L’Amérique plutôt que la Russie
Cette situation a une résonance sociale considérable parce que l’acquisition d’un logement est la priorité par excellence pour la classe moyenne chinoise - la satisfaction d’un besoin d’autant plus pressant que les Chinois ont vécu, sous le régime maoïste, dans des conditions d’inconfort, de promiscuité, voire d’insalubrité extrêmes. Que cette envie ne puisse plus être rencontrée les pousse à douter de la clairvoyance de leurs dirigeants et de leur capacité à satisfaire les besoins de la population.
La sagacité de la direction communiste est aussi mise en cause dans les choix diplomatiques qu’elle fait. Sans doute les jeunes sont-ils bercés par le "rêve chinois" que leur promet Xi Jinping, et enclins à croire la propagande quand elle assure que les États-Unis cherchent avant tout à contrecarrer l’émergence de la Chine. Néanmoins, c’est l’Amérique qui les fait toujours rêver, par sa réussite, sa richesse, sa puissance, et non pas la Russie, qui n’a, de surcroît, jamais cessé de trahir la Chine, depuis les tsars jusqu’à Staline, Khrouchtchev et Brejnev.
Le mauvais choix
Aussi a-t-on du mal à comprendre le soutien de Pékin à Moscou dans le conflit ukrainien. Un choix contraire à l’idéologie du régime communiste (fondée sur la non-ingérence et l’intégrité territoriale), mais surtout contraire aux intérêts économiques du pays. Les échanges de la Chine avec les États-Unis, en 2021, totalisaient 656 milliards de dollars (dont 505 milliards d’exportations !) ; le commerce avec la Russie a spectaculairement progressé, la même année, mais pour n’atteindre encore que 147 milliards.

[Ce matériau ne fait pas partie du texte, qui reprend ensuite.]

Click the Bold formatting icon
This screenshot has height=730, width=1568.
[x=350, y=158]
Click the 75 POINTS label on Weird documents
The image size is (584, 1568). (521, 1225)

Enfin, la position chinoise dans le conflit ukrainien, même drapée dans l’ambiguïté d’une prétendue neutralité (traduite par des abstentions lors des votes de l’Onu), est assimilée à la trahison du partenaire de premier plan que Kiev était pour Pékin jusque-là. Elle ne contribue pas à améliorer l’image de la Chine, déjà considérablement ternie, ces dernières années, par la répression au Xinjiang et à Hong Kong.